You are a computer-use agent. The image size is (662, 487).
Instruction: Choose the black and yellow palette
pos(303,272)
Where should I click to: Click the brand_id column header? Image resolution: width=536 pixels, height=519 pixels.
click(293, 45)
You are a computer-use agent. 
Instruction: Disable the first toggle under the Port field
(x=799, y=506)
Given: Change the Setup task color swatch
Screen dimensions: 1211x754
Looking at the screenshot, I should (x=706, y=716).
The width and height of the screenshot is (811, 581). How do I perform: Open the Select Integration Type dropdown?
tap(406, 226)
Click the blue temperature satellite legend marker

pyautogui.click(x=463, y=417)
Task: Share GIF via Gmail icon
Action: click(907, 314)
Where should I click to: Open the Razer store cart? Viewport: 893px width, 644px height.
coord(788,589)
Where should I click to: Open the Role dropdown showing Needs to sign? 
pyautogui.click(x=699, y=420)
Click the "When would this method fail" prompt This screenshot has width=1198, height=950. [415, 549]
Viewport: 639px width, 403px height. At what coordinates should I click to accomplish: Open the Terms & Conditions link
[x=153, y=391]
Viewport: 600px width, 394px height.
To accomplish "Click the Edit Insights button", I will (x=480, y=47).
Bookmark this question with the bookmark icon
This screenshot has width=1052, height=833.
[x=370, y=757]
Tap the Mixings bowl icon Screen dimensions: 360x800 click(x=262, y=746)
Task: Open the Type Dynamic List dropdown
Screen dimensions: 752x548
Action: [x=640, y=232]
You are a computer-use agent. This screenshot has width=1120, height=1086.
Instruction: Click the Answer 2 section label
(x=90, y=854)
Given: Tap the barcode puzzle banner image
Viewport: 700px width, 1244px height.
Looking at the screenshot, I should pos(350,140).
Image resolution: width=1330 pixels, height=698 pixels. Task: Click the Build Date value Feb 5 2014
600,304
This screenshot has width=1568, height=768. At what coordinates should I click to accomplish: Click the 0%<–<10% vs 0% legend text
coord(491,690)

_ _ _ _ _ _ _

● **Assignment**:
If a line of the material contains the word "agent", pick it out and copy it.

● **Answer space**:
You are a computer-use agent. The image size is (662, 487).
You are a computer-use agent. 
You are a computer-use agent. This screenshot has width=1120, height=1086.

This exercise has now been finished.